* _Problem_
Extract everything from the line containing "The height and width of the screenshot is (796, 1512)." down to the line containing "(x=783, y=321)", including both of those lines, and reproduce it verbatim. Leave the pictures out of your answer.

* _Information shown_
☆ ☆ ☆ ☆ ☆ ☆ ☆

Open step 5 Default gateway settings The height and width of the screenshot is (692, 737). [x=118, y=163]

☆ ☆ ☆ ☆ ☆ ☆ ☆

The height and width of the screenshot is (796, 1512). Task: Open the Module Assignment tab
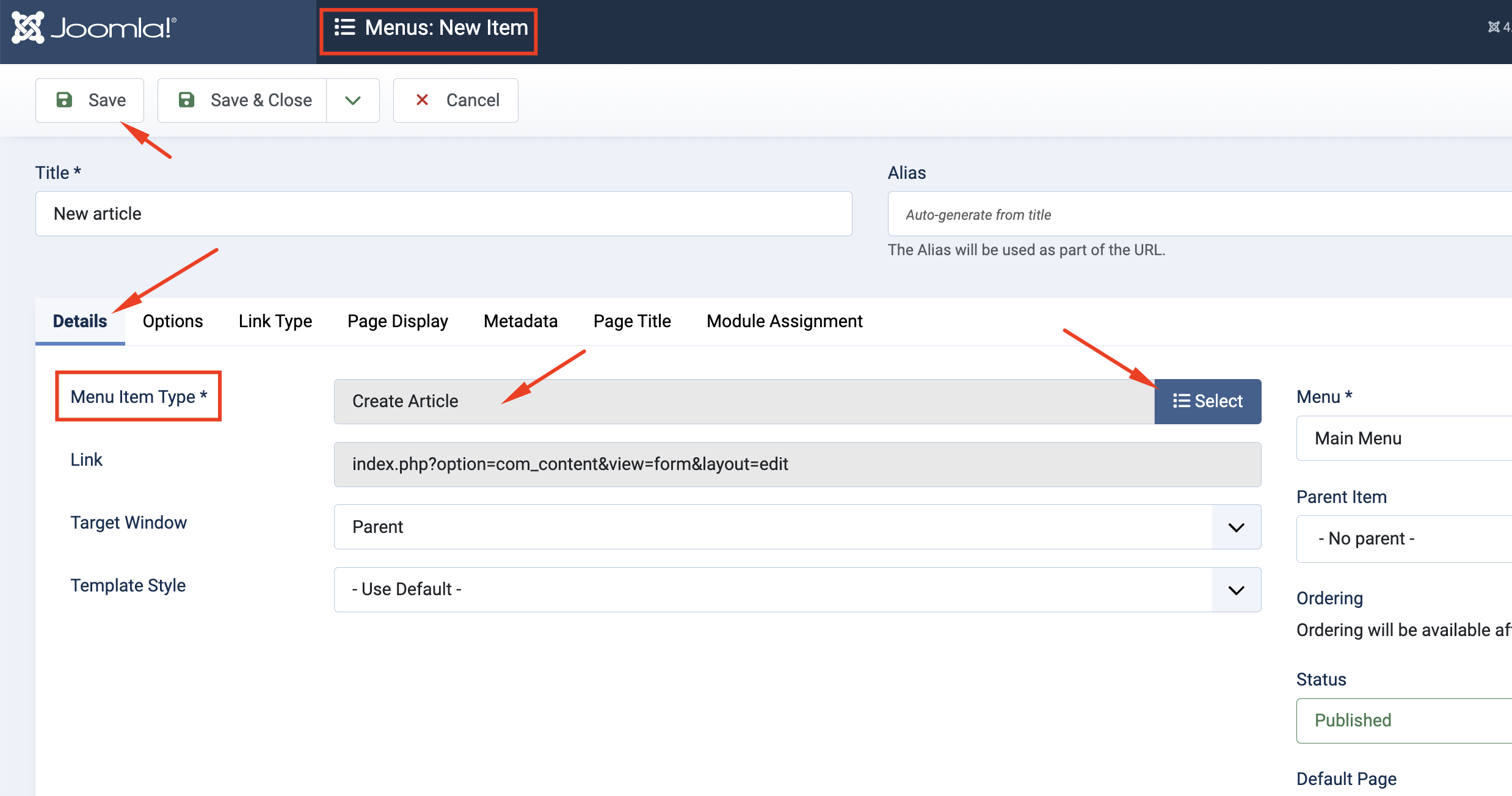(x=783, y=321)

☆ ☆ ☆ ☆ ☆ ☆ ☆

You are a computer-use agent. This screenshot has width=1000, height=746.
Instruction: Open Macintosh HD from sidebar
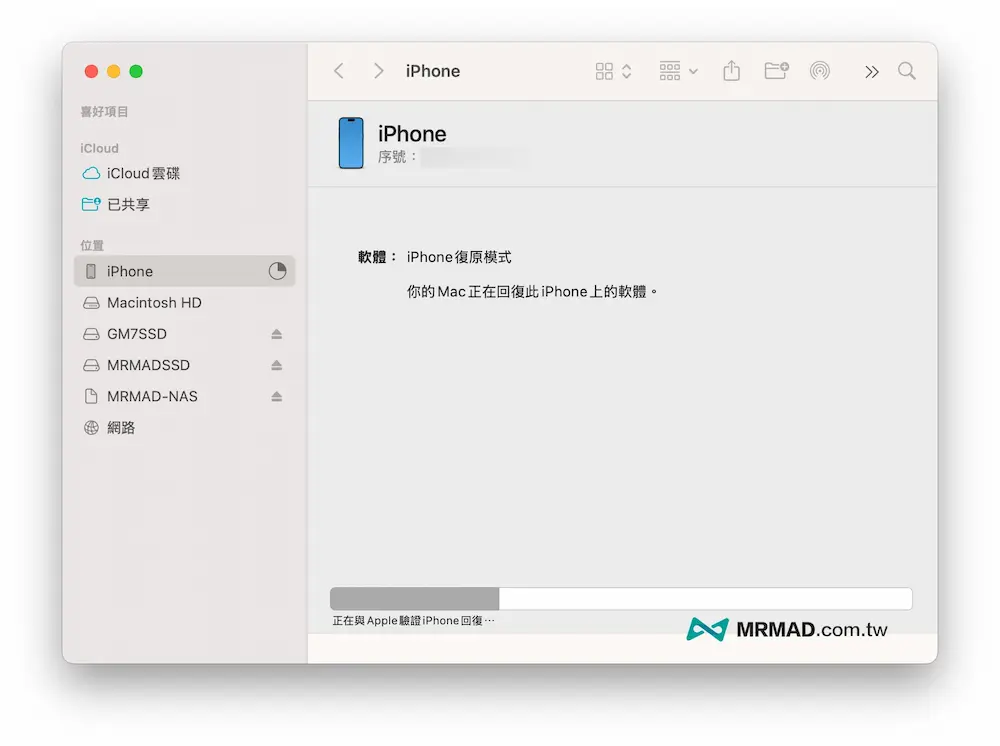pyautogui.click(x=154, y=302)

☆ ☆ ☆ ☆ ☆ ☆ ☆

* _Final result_
The height and width of the screenshot is (796, 1512). Task: Open the Module Assignment tab
(x=783, y=321)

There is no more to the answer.